Jogamos Assassin’s Creed Black Flag Resynced por 4 horas: remake completo na Anvil com ray tracing, navegação dinâmica e missões novas
Impressão inicial: Ubisoft Singapore reconstruiu o clássico de 2013 com melhorias visíveis em gráficos, jogabilidade e conteúdo
Tivemos a oportunidade de testar quatro horas de Assassin’s Creed Black Flag Resynced no PC e saímos com a sensação de que o projeto é muito mais do que uma simples remasterização. Desenvolvido pela Ubisoft Singapore sobre a versão mais recente do motor Anvil, o remake reconstrói o Caribe de Edward Kenway do zero e acrescenta mecânicas, melhorias visuais e conteúdo narrativo que apontam para uma experiência atualizada e mais fluida.
Visual e tecnologia: ray tracing e mar fotorrealista
Entre as mudanças mais notórias está o suporte nativo a ray tracing, que transforma superfícies d’água e reflexos em elementos muito mais realistas. A recriação do oceano e do clima conta com a tecnologia Anvil Atmos, que produz ventos fortes, ondas enormes e eventos climáticos que afetam diretamente a navegação. Em vários trechos do nosso teste, tempestades e mar revolto se mostraram espetaculares — e também desafiadoras para quem assume o leme.
Mundo contínuo: quase sem telas de carregamento
Uma alteração estrutural relevante é a eliminação quase completa das telas de carregamento. A transição entre explorar uma ilha a pé, correr pelos telhados de Havana e assumir o convés da Gralha ocorre agora de forma contínua, o que torna o mundo aberto mais orgânico e vivo. A ausência de cortes frequentes muda o ritmo da exploração e beneficia a imersão.
Movimentação e combate: mais ágil, mais visceral
O parkour foi amplamente revisto usando como base o estilo atual da franquia (Assassin’s Creed Shadows). Edward Kenway se movimenta de maneira mais natural: há a possibilidade de se agachar a qualquer momento, e a escalada e deslocamento pelos telhados estão mais fluidos. Missões de perseguição e infiltração que costumavam terminar em uma falha automática ao ser detectado foram reformuladas para evitar o game over imediato.
O combate recebeu uma reformulação significativa.

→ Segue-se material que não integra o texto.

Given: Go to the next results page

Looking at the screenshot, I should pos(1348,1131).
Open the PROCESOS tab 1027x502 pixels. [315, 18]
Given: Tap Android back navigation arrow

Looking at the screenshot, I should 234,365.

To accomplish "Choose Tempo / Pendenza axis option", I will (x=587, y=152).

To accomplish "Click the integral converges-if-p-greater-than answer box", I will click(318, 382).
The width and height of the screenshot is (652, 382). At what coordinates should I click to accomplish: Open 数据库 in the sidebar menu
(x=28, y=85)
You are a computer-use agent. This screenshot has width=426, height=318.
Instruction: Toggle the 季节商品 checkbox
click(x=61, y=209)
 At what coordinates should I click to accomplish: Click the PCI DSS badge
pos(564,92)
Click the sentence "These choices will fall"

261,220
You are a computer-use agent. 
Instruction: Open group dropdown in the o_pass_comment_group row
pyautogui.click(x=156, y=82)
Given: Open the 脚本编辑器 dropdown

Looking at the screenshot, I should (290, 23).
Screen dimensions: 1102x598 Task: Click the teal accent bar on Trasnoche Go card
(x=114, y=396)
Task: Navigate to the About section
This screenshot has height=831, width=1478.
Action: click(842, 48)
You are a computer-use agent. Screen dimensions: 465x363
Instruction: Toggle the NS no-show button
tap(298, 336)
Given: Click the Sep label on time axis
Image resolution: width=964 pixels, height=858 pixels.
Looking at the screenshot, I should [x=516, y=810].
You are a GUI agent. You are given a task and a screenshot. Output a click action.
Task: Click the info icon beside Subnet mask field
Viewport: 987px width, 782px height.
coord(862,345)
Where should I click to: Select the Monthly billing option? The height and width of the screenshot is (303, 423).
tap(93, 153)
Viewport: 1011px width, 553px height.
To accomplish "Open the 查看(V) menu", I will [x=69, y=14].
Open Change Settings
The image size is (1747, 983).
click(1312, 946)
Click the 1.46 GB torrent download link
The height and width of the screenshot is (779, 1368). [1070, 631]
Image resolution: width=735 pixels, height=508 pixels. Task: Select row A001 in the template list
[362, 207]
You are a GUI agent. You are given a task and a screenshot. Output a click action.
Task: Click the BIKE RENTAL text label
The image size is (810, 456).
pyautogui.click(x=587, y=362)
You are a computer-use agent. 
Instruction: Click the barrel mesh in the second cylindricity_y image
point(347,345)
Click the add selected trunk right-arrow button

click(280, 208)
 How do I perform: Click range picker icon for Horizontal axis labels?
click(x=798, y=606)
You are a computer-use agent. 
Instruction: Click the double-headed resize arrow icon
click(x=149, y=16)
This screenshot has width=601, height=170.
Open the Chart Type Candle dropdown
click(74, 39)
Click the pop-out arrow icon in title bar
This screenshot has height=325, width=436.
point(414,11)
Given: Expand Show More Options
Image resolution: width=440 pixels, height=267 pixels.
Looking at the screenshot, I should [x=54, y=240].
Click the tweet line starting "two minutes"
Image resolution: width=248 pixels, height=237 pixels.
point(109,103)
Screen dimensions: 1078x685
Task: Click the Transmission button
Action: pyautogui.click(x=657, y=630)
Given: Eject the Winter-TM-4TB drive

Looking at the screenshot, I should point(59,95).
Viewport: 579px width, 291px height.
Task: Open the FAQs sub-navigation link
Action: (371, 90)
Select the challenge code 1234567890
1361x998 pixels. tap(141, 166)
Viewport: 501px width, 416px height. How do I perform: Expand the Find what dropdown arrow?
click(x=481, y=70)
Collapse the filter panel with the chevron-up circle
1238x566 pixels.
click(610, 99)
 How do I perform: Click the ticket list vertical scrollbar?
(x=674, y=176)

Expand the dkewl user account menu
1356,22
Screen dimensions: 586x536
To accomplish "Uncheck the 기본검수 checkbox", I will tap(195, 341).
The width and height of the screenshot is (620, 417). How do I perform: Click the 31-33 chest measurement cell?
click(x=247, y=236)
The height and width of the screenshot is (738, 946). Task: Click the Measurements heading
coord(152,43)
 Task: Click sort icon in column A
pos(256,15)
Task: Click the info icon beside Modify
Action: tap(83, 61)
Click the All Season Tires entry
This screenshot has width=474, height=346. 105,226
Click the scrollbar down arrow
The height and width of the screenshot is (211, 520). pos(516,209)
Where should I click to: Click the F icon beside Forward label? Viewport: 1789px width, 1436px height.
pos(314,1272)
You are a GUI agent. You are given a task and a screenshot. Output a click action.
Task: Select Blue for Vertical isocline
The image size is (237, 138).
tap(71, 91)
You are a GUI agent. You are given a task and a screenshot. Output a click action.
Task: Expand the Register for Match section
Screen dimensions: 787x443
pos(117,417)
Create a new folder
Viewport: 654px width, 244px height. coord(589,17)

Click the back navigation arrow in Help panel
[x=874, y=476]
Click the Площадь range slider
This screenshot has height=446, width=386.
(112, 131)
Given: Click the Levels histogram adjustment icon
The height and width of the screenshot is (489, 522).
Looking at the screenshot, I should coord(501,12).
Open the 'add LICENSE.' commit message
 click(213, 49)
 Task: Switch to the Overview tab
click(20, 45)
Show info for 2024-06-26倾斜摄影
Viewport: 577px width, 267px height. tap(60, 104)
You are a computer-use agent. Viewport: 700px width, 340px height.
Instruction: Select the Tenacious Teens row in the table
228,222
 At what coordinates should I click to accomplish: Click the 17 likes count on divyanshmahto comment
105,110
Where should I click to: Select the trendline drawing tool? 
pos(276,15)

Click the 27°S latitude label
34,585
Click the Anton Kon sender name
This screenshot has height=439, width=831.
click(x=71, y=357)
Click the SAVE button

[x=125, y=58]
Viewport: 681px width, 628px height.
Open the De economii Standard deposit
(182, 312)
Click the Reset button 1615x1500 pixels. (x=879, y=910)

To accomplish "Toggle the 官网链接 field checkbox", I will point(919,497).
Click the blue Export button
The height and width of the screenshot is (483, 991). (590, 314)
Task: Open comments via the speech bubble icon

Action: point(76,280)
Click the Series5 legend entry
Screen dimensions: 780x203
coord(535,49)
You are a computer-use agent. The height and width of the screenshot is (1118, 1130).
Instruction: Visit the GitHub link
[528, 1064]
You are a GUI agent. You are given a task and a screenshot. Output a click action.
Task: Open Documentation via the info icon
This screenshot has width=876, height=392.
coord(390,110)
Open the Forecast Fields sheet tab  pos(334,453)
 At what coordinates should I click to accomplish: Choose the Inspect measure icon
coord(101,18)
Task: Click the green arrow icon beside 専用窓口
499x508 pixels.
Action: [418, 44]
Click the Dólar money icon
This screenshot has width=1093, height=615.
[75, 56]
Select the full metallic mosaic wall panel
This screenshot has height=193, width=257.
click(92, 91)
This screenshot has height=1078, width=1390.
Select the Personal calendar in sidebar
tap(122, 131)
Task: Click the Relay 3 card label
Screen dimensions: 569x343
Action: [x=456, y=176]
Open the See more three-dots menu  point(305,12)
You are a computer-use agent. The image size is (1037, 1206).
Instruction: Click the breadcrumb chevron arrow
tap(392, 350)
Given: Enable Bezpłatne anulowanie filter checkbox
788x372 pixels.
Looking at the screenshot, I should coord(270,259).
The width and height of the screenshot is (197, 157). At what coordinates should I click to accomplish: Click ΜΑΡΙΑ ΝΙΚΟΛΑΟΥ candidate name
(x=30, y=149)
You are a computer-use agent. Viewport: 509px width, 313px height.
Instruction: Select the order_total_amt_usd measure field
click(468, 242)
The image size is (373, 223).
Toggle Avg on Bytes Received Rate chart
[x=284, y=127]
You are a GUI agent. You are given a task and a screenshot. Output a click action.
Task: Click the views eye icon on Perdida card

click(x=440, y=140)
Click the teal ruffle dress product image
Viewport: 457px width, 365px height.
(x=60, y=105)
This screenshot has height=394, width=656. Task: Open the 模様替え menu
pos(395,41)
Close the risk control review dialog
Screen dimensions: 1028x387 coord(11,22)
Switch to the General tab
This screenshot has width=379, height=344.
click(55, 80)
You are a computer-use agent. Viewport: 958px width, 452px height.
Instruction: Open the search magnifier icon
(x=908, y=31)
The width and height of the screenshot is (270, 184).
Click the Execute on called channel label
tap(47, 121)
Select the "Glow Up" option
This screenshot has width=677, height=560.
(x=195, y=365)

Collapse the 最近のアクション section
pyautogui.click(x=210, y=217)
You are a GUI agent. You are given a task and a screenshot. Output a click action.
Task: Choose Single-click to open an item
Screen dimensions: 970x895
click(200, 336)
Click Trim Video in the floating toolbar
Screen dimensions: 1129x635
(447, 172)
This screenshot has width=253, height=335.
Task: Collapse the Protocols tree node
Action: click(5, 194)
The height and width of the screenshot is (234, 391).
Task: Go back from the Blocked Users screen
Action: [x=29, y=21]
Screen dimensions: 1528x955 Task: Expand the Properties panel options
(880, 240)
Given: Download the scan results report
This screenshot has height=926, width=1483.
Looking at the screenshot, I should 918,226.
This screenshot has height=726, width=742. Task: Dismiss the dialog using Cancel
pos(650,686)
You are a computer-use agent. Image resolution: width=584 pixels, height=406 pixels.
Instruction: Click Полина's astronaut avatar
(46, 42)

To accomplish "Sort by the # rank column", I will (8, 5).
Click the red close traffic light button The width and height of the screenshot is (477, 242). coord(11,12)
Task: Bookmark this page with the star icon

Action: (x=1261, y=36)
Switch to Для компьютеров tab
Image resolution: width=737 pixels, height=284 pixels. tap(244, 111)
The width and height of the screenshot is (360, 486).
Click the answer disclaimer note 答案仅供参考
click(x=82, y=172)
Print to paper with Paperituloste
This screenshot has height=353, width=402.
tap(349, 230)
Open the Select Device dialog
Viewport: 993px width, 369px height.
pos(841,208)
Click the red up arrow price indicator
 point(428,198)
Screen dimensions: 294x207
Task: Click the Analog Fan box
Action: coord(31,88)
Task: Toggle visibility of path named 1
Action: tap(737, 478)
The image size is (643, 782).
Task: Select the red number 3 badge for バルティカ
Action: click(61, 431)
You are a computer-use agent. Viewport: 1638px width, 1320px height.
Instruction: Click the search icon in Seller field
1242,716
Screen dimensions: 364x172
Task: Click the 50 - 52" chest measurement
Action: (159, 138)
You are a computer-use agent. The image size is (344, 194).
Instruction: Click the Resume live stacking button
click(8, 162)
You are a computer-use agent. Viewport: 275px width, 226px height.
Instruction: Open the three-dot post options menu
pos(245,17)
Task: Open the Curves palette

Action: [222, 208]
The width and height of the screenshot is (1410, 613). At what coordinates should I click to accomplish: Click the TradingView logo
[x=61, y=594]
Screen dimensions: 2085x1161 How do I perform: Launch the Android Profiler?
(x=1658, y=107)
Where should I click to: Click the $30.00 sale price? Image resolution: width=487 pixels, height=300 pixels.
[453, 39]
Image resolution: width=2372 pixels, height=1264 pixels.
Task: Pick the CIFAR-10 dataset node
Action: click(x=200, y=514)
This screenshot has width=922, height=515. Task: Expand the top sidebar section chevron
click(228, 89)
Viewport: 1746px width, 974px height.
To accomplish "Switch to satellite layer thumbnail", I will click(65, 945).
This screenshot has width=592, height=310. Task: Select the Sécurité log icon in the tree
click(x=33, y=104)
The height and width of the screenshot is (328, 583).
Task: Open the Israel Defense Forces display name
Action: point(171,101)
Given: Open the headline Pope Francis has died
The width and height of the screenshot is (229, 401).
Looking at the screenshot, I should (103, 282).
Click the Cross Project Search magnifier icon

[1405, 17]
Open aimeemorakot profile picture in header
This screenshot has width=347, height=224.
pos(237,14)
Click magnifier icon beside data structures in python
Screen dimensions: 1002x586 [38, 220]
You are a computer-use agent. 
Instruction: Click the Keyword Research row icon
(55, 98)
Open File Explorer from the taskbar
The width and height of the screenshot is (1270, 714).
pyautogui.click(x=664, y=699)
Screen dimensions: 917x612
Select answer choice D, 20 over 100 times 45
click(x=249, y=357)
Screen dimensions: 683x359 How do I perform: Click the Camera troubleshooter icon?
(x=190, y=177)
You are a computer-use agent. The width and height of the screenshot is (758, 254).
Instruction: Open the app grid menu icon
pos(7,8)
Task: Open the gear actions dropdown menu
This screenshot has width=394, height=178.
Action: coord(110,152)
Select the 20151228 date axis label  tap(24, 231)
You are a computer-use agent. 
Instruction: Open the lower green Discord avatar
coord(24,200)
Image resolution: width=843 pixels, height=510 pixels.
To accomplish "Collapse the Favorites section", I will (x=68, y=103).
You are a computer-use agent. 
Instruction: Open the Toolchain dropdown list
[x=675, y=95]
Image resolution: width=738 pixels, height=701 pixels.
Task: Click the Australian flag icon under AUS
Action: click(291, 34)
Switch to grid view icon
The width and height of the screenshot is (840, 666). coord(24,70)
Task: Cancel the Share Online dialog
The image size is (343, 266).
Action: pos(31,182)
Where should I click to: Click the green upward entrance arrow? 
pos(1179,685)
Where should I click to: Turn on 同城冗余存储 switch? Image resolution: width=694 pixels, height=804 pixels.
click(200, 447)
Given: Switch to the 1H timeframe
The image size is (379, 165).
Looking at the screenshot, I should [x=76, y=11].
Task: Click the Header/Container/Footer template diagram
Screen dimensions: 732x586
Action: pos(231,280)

A proposta prioriza finalizações mais viscerais, contra-ataques mais precisos e combos rápidos com pistolas e corda-dardo. A sensação geral mantém Edward mais como um pirata do que um assassino tradicional: o sistema foge do RPG pesado e abraça mecânicas modernas que favorecem ritmo e contundência em encontros corpo a corpo e a distância.
Vida a bordo: táticas navais e novidades em gameplay
O gameplay naval também foi ampliado. As embarcações contam com um novo leque de armas secundárias de artilharia e as naves inimigas agora operam sob um sistema dinâmico de alianças e rivalidades, o que altera o comportamento tático no oceano e torna cada encontro mais imprevisível. Recursos de conveniência e ambientação foram adicionados, como a possibilidade de levar animais de estimação ao convés e 10 novas cantigas de mar para a trilha sonora.
Além disso, a vida subaquática foi repensada — detalhes que prometem enriquecer a exploração fora do convés e em mergulhos.
Conteúdo narrativo e dublagem
O remake traz expansão narrativa: três oficiais inéditos podem ser recrutados, cada um com missões secundárias que desbloqueiam funções práticas de gameplay e esclarecem arcos que ficaram em aberto na versão original. Novas cenas foram gravadas com o retorno do ator Matt Ryan, e a Ubisoft confirmou que o jogo terá dublagem em português brasileiro.
As impressões iniciais são positivas, mas ainda há espaço para polir detalhes antes do lançamento. Pequenas correções e ajustes finos no balanceamento e IA podem surgir até a versão final.
Assassin’s Creed Black Flag Resynced está em pré-venda e tem lançamento global marcado para 9 de julho, com versões para PS5, Xbox Series X|S e PC. Com a base do jogo original já sólida e as mudanças apresentadas, o remake tem potencial para se tornar a experiência definitiva do clássico pirata — pelo menos com o vento a favor até a versão final.